Clean data quality issues
Now that we addressed the duplicate records in the system, we need to fix the data quality issues that we detected when we looked at the raw data.
For this task, we use the CluedIn data steward tool: CluedIn Clean.
In CluedIn, in the left hand menu, select Preparation -> Clean.
Select Create Project and choose the entity type. For this example, we choose Employee.
In the new cleaning project, select Create new clean project.
1.When finished, select the new clean project from the menu. This launches a studio in a new tab with your employee records.
On the employee.job header, select the drop-down, select Facet, and select Text Facet.
On the left hand side, you see that CluedIn shows an aggregation of all of the unique values of that column. It also shows a count next to each item to reflect how many rows share a column value.
Select the Cluster button. CluedIn shows a prompt that suggests where the data quality issues lie, and the proposed solution on what to normalize the values to.
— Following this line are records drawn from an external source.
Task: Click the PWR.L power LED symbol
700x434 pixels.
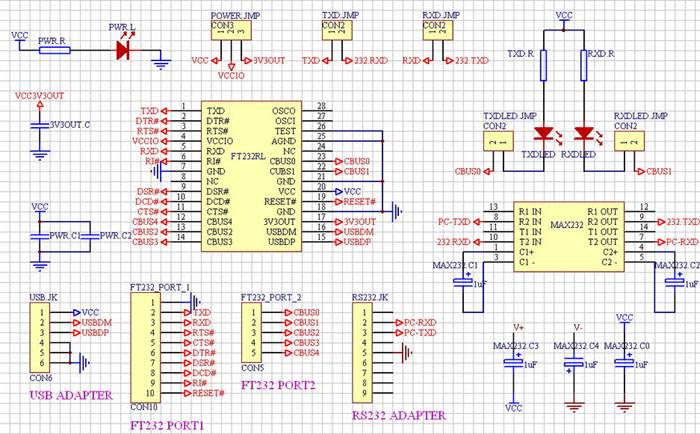Action: click(x=124, y=50)
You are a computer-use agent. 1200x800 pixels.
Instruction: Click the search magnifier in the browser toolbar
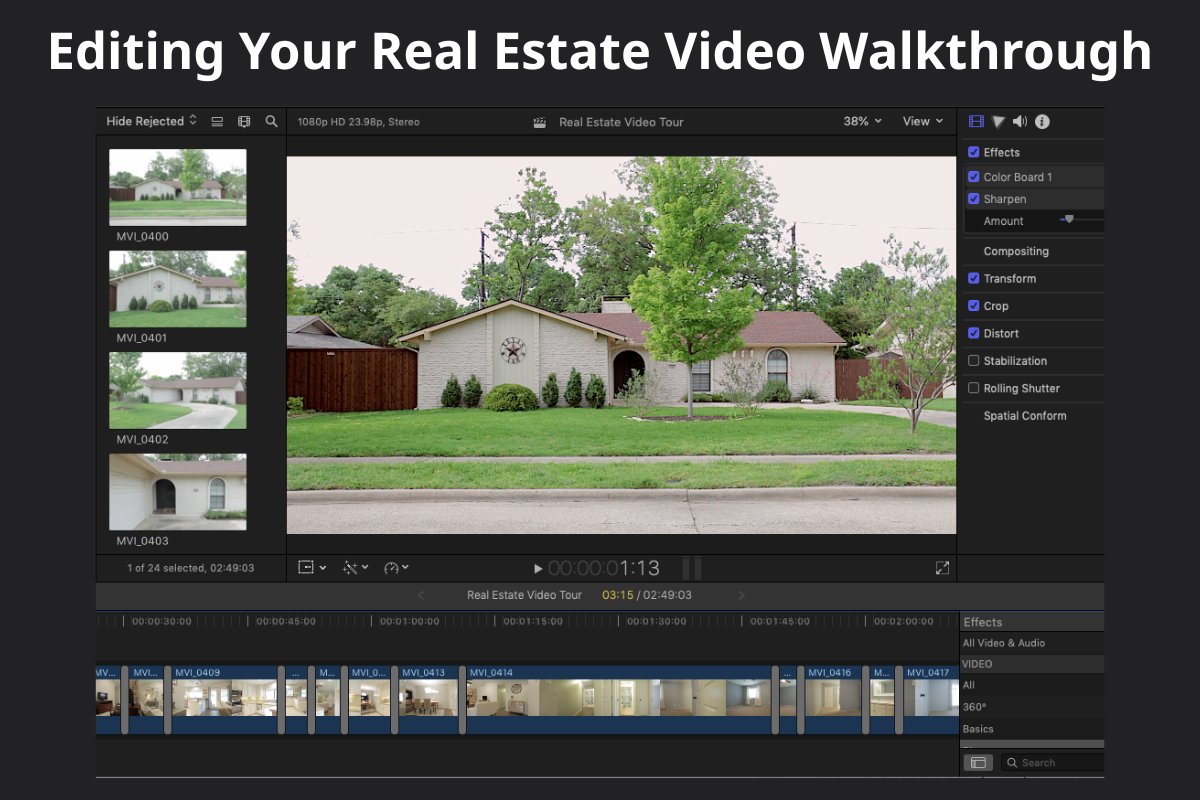point(271,120)
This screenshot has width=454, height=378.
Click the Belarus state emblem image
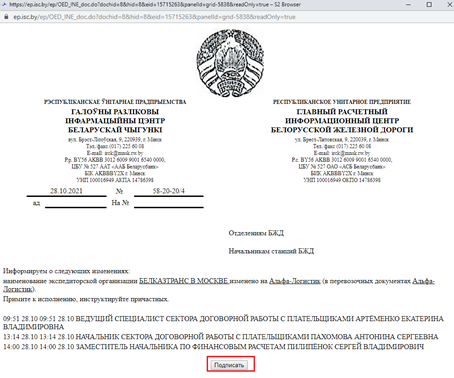pos(230,63)
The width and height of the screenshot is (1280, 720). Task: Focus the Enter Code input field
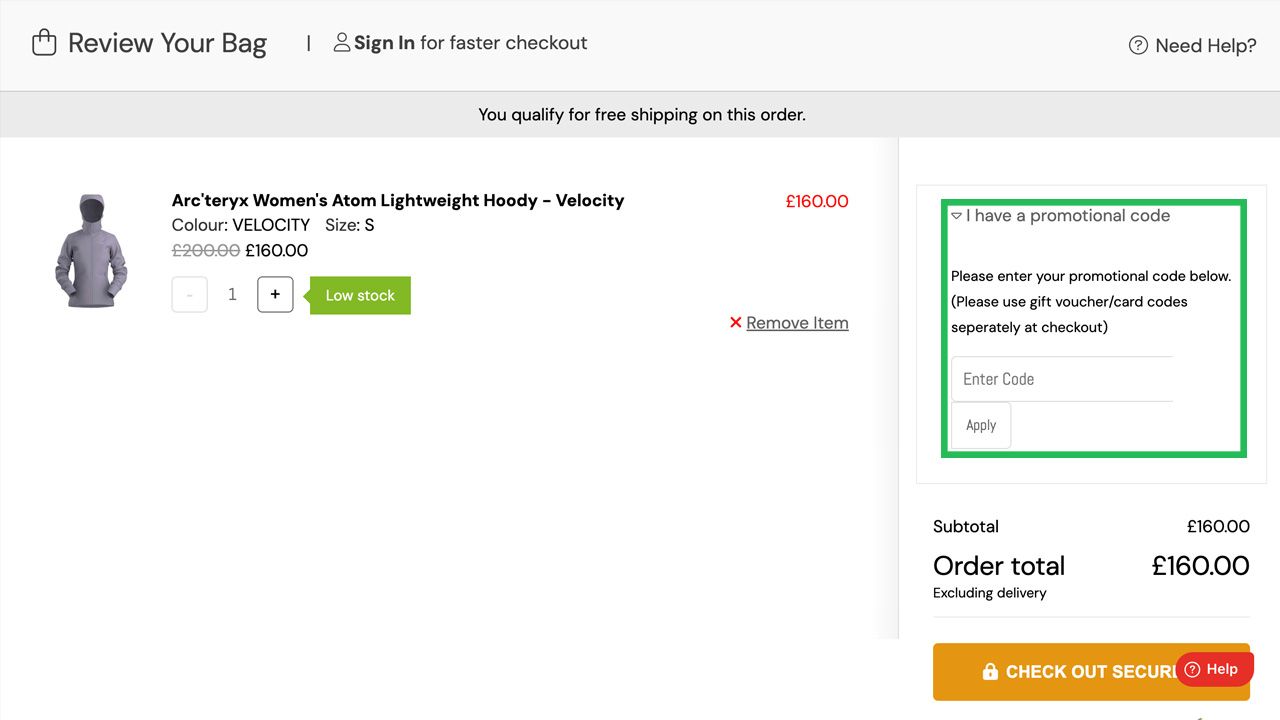tap(1061, 379)
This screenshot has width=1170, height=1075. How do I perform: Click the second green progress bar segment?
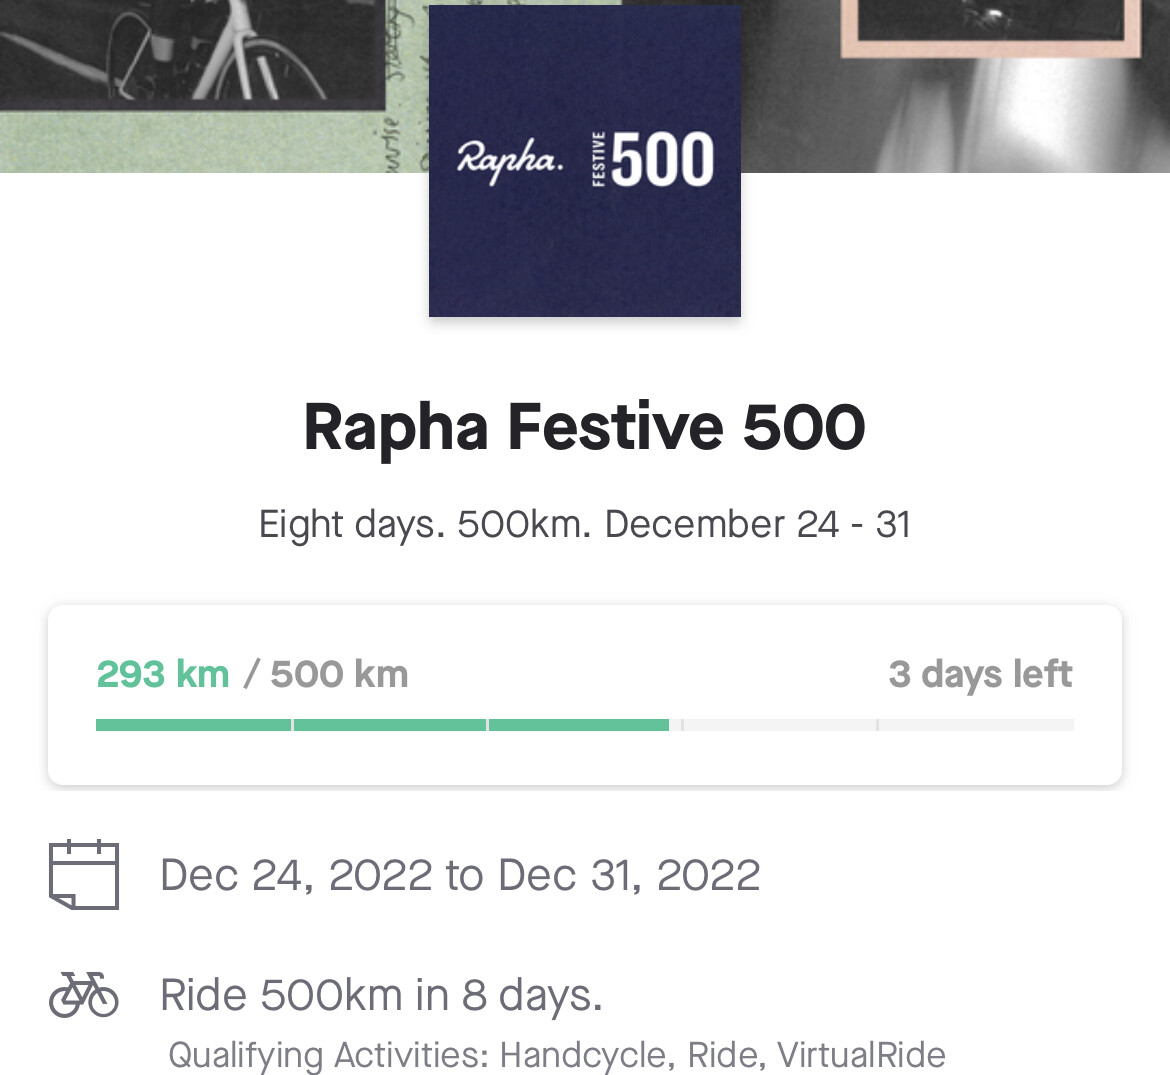point(390,725)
From the dropdown, choose the Keying function option. Choose the metaphone3 option in the subsequent dropdown.
You notice that CluedIn is recommending that all of the different spelling of Accounting on the left and proposing that they're all normalized into Accounting on the right. Accept this suggestion and the one for Software Dev.
Cycle through all the other Keying functions and their suggestions until all the values are normalized. There are now only two permutations of the Job titles that we had in the original raw data.
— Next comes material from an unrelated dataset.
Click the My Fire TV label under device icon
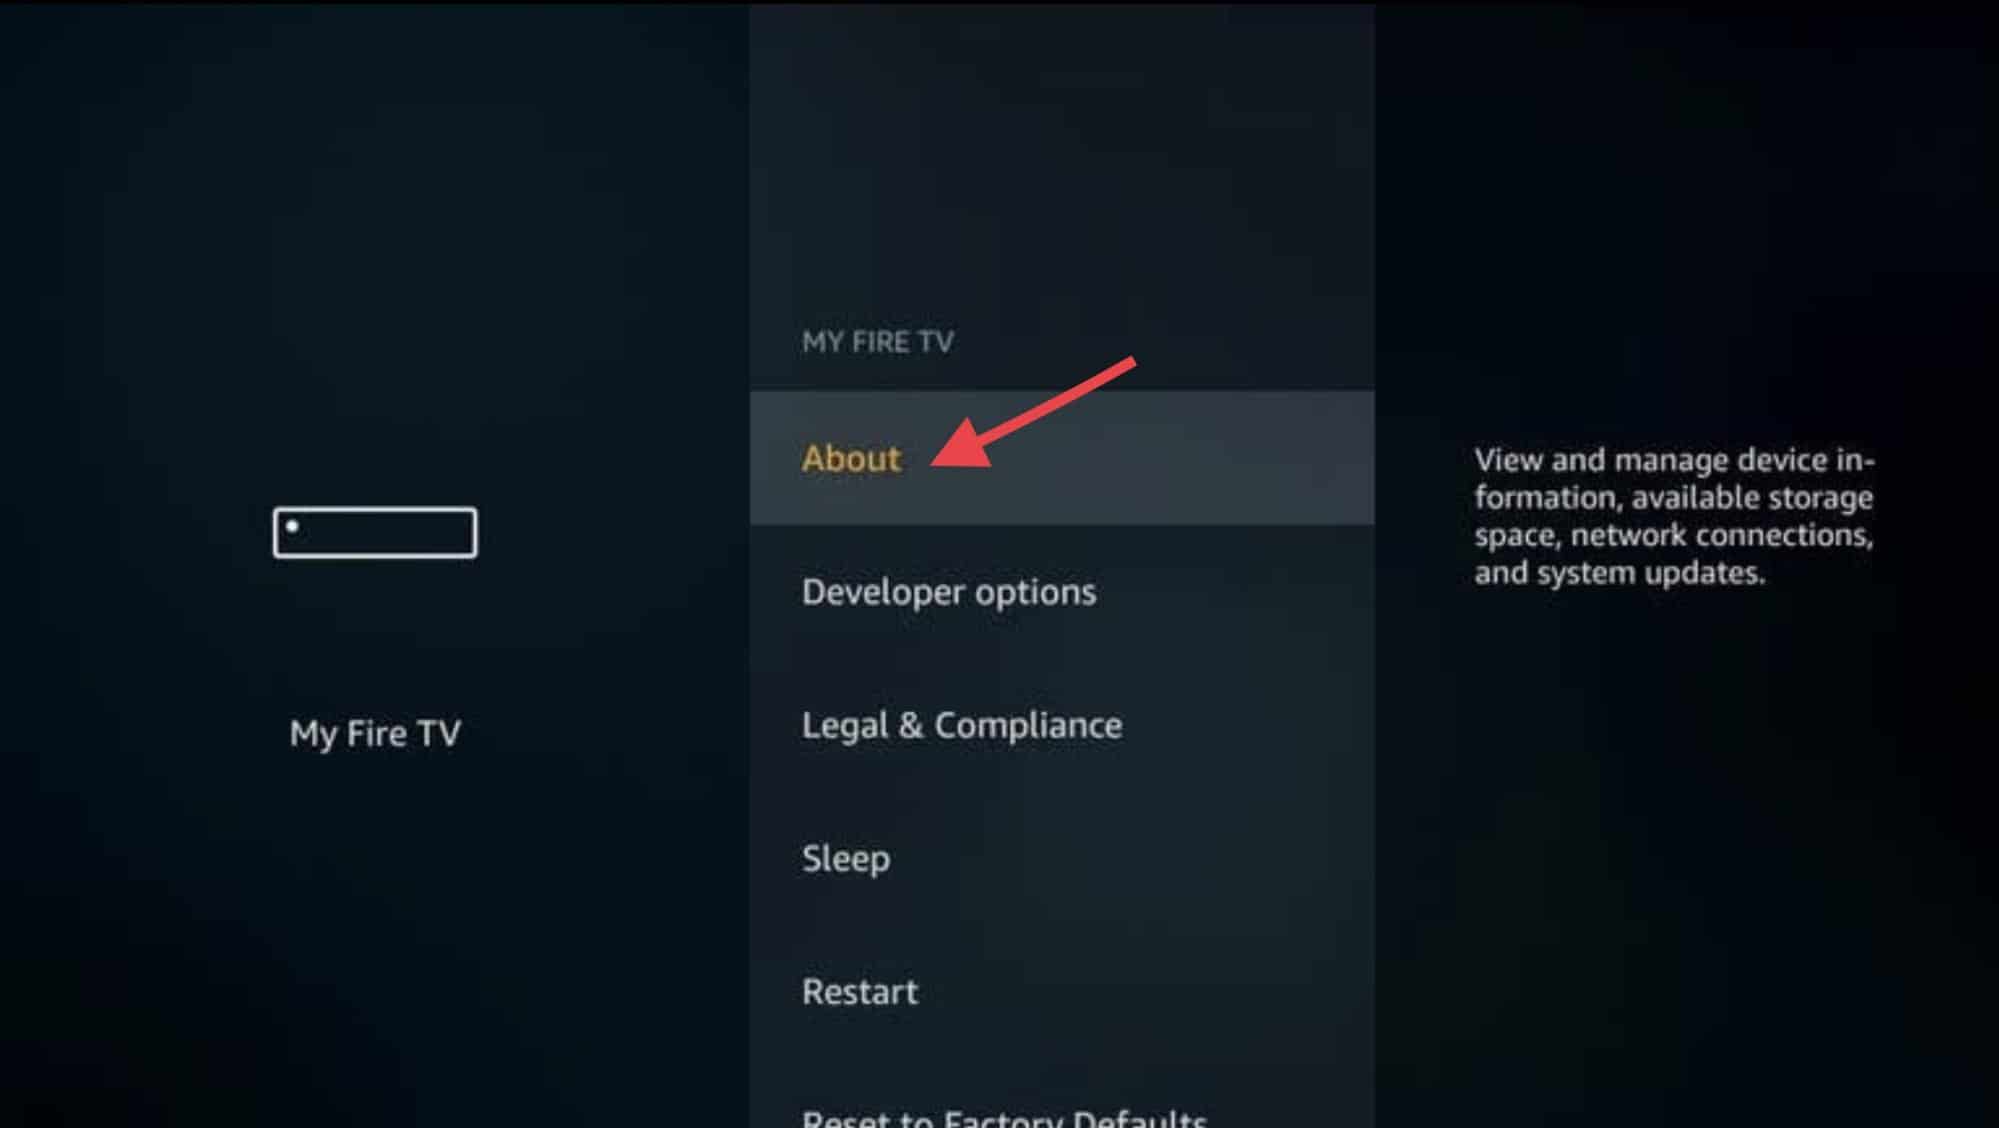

Close this tab, and on the previous tab you used to get to this application, select Commit.
When prompted, make sure that the checkbox for Auto-creating Rules is ticked.
Analyzing the results
The previous exercise yields a few elements, including:
- If we look at the records in CluedIn, we can see that some data is changed. For example, Lorain now has a new Job Title with the history of the old job title.
- Under the Rules menu within CluedIn, there are two business rules automatically created for us (disabled by default).
- If we look in our container storage, we can see that new files are created that include the delta changes.
Go back to the automated rules that were constructed and select them all. Toggle to activate them.
Return to the data sources in CluedIn. Map the final file called ContactsAddLater.csv that had the same data quality issues in it. This time, just process the data directly and don't clean it at all.
Go back to your container storage, and notice that you have even more files now. CluedIn's rules automatically fixed their job titles.